Inspired by a "real-world" puzzle (actually, an unimportant aspect of a free-to-play game someone I know is playing)...

Given an arbitrary (finite) undirected graph, I want to compute a largest-possible set of disjoint edges in the graph - that is, no two edges in the set share a vertex.

I think this should be a standard graph-theory problem. Is there a good algorithm for this? For all I know, it or a close variant is NP-hard (it feels like it could go either way), but I'm curious.

I'm also curious as to whether the following greedy algorithm is a good approximation to the optimal solution:

1. Pick the vertex of least degree not yet in our solution.
2. Choose its neighbor of least degree, and add the edge between them to the solution.
3. Remove both vertices from the graph.
4. Repeat until the graph has no edges remaining.

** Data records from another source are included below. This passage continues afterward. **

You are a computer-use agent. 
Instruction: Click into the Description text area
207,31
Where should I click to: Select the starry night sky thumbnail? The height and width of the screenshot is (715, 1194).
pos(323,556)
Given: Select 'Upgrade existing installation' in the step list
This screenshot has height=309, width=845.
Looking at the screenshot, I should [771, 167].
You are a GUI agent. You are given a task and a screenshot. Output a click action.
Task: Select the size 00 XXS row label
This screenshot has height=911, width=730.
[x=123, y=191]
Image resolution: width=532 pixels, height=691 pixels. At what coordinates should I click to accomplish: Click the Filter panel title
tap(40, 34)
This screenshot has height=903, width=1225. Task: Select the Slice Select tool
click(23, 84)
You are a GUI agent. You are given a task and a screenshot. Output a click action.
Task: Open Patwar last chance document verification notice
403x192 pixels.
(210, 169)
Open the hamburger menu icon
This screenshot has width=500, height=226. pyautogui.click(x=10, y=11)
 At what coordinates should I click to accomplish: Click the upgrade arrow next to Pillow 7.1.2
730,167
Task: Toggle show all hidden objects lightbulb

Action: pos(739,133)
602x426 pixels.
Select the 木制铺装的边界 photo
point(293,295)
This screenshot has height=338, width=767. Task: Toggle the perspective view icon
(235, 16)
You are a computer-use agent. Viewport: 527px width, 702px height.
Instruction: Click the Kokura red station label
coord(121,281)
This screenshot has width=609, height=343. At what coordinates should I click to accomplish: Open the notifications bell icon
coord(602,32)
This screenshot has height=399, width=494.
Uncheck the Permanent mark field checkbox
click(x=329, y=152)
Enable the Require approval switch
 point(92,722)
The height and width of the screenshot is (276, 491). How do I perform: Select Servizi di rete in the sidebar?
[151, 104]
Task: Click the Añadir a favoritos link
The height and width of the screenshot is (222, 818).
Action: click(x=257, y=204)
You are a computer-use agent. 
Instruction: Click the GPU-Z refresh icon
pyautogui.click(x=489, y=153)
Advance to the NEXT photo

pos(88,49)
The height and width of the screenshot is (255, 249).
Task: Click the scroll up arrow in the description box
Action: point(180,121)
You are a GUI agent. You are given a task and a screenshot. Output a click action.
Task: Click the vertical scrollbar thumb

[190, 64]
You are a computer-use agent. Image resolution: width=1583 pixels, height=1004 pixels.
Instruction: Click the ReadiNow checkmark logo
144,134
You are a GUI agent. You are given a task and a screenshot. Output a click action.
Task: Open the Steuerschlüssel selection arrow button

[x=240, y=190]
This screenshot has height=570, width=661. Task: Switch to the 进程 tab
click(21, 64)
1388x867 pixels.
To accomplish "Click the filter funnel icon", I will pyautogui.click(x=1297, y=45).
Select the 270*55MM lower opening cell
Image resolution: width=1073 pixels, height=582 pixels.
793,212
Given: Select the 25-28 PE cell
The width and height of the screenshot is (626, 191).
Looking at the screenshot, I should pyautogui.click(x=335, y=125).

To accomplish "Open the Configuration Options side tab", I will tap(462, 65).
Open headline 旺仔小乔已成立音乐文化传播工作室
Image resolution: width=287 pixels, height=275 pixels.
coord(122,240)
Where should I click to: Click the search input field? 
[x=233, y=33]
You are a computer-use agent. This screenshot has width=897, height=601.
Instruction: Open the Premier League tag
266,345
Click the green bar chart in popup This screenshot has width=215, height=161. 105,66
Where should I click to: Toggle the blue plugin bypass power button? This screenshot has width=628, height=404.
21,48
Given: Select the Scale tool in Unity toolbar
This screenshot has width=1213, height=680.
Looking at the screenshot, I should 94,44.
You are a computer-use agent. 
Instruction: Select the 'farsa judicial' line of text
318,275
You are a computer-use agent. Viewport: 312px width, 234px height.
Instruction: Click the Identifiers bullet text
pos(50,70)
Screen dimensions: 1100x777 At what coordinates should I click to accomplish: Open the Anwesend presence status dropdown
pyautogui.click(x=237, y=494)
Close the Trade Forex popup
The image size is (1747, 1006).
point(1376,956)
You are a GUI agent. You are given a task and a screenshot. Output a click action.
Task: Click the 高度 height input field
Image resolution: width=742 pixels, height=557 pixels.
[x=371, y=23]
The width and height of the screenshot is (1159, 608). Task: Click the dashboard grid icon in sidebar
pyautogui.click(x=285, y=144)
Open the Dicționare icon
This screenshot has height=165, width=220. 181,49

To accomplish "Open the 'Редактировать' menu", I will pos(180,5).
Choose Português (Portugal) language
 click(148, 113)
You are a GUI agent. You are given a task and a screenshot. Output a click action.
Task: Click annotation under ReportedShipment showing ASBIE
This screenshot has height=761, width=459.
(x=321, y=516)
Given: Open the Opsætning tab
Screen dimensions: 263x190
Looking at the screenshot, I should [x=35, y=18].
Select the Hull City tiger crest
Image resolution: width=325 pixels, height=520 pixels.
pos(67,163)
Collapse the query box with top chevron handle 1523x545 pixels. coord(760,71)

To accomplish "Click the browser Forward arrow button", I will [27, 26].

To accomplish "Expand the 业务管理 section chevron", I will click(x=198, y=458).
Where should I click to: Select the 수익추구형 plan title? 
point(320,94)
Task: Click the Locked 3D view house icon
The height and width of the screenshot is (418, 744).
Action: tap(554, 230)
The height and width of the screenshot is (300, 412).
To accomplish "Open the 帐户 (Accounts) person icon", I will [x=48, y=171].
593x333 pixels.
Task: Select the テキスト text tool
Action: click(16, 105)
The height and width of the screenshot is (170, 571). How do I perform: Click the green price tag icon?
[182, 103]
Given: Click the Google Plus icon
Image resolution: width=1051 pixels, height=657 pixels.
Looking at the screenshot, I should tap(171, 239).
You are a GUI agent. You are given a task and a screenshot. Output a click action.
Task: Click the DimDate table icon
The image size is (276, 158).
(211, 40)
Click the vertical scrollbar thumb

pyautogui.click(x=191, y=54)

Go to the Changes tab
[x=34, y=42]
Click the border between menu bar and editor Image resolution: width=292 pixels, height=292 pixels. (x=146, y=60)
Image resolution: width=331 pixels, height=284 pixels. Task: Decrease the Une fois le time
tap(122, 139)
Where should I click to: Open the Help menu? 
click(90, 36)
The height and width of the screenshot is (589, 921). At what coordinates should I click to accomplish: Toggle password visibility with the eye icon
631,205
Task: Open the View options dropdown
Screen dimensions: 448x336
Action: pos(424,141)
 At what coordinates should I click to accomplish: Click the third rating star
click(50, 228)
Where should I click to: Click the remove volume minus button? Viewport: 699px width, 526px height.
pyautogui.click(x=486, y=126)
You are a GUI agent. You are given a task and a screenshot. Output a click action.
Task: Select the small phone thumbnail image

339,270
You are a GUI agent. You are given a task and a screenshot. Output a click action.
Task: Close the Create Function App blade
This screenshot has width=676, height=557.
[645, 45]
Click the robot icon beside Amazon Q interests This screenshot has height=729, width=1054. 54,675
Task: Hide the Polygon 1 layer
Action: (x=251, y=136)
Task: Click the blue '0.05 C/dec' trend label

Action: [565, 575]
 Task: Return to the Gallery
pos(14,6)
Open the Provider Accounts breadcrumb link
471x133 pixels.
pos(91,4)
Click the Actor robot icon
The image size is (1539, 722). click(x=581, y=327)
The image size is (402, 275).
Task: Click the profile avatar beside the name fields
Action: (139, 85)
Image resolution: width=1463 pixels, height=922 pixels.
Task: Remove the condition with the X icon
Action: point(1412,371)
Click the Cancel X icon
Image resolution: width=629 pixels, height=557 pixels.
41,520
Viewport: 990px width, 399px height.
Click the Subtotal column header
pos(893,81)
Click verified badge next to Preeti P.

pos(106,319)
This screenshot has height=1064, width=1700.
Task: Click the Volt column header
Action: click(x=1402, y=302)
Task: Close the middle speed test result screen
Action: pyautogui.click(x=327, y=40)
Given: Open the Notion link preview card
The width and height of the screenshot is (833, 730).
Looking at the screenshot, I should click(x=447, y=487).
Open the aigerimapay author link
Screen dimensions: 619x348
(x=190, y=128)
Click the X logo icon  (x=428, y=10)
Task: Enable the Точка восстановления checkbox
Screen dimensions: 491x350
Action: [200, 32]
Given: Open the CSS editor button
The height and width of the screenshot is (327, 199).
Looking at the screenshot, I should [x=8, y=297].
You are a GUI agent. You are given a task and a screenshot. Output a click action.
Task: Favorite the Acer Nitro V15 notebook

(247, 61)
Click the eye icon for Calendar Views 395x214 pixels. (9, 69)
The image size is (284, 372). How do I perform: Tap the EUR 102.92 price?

There might be a clever example on which this does poorly, but I'd be interested in how bad an approximation it can give!

• PS, at the very least, you algorithm will find a maximal matching (a matching that cannot be extended). It is not too hard to show that any maximal matching has at least half as many edges as a maximum matching. So your algorithm will get at least half way to optimal. I'm not sure about an example showing that it can't get much higher than that. Aug 28 '14 at 10:30

Edit: Following Casteels's suggestion, here's an example showing that the greedy algorithm might only get you half of the optimal: let $N$ be a large integer, and start with $N$ disjoint paths of length $3$. Then add three extra vertices $u,v,w$, and connect $u,v,w$ to both endpoints of all $N$ paths.
The point is that the degrees of the vertices in each of the original $N$ paths are now 4—2—2—4 whereas before adjoining $u,v,w$ they were 1—2—2—1. At the first step, the OP's greedy algorithm will select one of the degree-$2$ interior vertices, plus its interior neighbour for removal. This leaves behind two degree-$3$ vertices, so the pattern continues with another path, and so on until all $N$ paths are hollowed out. The remaining graph consists of just three disconnected $2N$-stars, each of which admits only one additional edge.
Thus, the greedy algorithm produces $N+3$ edges, but there is certainly a matching of size $2N$ by using the two non-interior edges of each path (I think the maximum is $2N+1$ by augmenting one of those matchings through $u$ and $v$).